Given problem:
Please reproduce each of the rows below word for word, keeping every line in its original order.

>> Begin Data section

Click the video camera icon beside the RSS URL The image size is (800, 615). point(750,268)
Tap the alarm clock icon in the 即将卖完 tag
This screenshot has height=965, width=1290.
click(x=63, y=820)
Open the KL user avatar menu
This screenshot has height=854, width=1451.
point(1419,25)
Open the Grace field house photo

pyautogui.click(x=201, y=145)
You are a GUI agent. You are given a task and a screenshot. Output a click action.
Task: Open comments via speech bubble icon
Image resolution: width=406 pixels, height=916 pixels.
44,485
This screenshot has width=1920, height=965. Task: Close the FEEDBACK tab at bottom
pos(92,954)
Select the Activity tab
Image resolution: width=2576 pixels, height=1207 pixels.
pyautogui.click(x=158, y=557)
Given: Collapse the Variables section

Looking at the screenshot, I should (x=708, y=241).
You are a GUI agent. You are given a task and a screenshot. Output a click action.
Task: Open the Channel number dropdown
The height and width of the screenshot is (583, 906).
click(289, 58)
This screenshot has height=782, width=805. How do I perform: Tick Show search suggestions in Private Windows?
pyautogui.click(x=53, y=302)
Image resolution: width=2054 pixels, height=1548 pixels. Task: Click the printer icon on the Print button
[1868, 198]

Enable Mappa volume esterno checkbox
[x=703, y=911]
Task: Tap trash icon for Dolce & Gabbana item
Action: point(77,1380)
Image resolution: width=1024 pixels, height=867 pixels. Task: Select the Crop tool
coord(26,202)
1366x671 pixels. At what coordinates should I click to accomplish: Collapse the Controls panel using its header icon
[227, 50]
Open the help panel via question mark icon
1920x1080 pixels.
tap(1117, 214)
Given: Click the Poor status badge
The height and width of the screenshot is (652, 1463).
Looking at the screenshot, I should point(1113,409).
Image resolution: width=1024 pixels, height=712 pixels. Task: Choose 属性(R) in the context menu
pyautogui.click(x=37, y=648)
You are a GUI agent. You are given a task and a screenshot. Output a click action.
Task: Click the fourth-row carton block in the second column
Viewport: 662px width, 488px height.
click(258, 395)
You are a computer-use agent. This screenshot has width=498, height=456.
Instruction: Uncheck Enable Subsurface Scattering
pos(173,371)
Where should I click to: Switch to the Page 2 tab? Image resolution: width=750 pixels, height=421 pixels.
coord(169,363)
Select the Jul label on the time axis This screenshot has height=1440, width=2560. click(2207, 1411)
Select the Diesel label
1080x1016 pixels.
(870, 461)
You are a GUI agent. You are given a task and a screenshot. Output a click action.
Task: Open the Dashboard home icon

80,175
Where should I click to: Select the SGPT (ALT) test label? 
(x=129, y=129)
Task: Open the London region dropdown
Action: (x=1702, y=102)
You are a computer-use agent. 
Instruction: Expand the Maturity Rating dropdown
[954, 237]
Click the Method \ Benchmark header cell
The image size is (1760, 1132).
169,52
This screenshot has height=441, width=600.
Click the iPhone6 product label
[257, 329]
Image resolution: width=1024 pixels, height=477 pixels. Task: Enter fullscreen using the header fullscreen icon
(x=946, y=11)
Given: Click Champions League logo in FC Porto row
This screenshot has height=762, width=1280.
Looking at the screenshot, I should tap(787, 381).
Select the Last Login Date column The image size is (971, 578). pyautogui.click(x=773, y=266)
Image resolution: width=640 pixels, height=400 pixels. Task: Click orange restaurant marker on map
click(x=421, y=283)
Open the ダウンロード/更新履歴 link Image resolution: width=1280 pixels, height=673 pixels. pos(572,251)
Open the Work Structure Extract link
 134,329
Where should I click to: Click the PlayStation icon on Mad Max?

>> End Data section

The answer:
Click the video camera icon beside the RSS URL The image size is (800, 615). point(750,268)
Tap the alarm clock icon in the 即将卖完 tag
This screenshot has height=965, width=1290.
click(x=63, y=820)
Open the KL user avatar menu
This screenshot has height=854, width=1451.
point(1419,25)
Open the Grace field house photo

pyautogui.click(x=201, y=145)
You are a GUI agent. You are given a task and a screenshot. Output a click action.
Task: Open comments via speech bubble icon
Image resolution: width=406 pixels, height=916 pixels.
44,485
This screenshot has width=1920, height=965. Task: Close the FEEDBACK tab at bottom
pos(92,954)
Select the Activity tab
Image resolution: width=2576 pixels, height=1207 pixels.
pyautogui.click(x=158, y=557)
Given: Collapse the Variables section

Looking at the screenshot, I should (x=708, y=241).
You are a GUI agent. You are given a task and a screenshot. Output a click action.
Task: Open the Channel number dropdown
The height and width of the screenshot is (583, 906).
click(289, 58)
This screenshot has height=782, width=805. How do I perform: Tick Show search suggestions in Private Windows?
pyautogui.click(x=53, y=302)
Image resolution: width=2054 pixels, height=1548 pixels. Task: Click the printer icon on the Print button
[1868, 198]

Enable Mappa volume esterno checkbox
[x=703, y=911]
Task: Tap trash icon for Dolce & Gabbana item
Action: point(77,1380)
Image resolution: width=1024 pixels, height=867 pixels. Task: Select the Crop tool
coord(26,202)
1366x671 pixels. At what coordinates should I click to accomplish: Collapse the Controls panel using its header icon
[227, 50]
Open the help panel via question mark icon
1920x1080 pixels.
tap(1117, 214)
Given: Click the Poor status badge
The height and width of the screenshot is (652, 1463).
Looking at the screenshot, I should point(1113,409).
Image resolution: width=1024 pixels, height=712 pixels. Task: Choose 属性(R) in the context menu
pyautogui.click(x=37, y=648)
You are a GUI agent. You are given a task and a screenshot. Output a click action.
Task: Click the fourth-row carton block in the second column
Viewport: 662px width, 488px height.
click(258, 395)
You are a computer-use agent. This screenshot has width=498, height=456.
Instruction: Uncheck Enable Subsurface Scattering
pos(173,371)
Where should I click to: Switch to the Page 2 tab? Image resolution: width=750 pixels, height=421 pixels.
coord(169,363)
Select the Jul label on the time axis This screenshot has height=1440, width=2560. click(2207, 1411)
Select the Diesel label
1080x1016 pixels.
(870, 461)
You are a GUI agent. You are given a task and a screenshot. Output a click action.
Task: Open the Dashboard home icon

80,175
Where should I click to: Select the SGPT (ALT) test label? 
(x=129, y=129)
Task: Open the London region dropdown
Action: (x=1702, y=102)
You are a computer-use agent. 
Instruction: Expand the Maturity Rating dropdown
[954, 237]
Click the Method \ Benchmark header cell
The image size is (1760, 1132).
169,52
This screenshot has height=441, width=600.
Click the iPhone6 product label
[257, 329]
Image resolution: width=1024 pixels, height=477 pixels. Task: Enter fullscreen using the header fullscreen icon
(x=946, y=11)
Given: Click Champions League logo in FC Porto row
This screenshot has height=762, width=1280.
Looking at the screenshot, I should tap(787, 381).
Select the Last Login Date column The image size is (971, 578). pyautogui.click(x=773, y=266)
Image resolution: width=640 pixels, height=400 pixels. Task: Click orange restaurant marker on map
click(x=421, y=283)
Open the ダウンロード/更新履歴 link Image resolution: width=1280 pixels, height=673 pixels. pos(572,251)
Open the Work Structure Extract link
 134,329
Where should I click to: Click the PlayStation icon on Mad Max?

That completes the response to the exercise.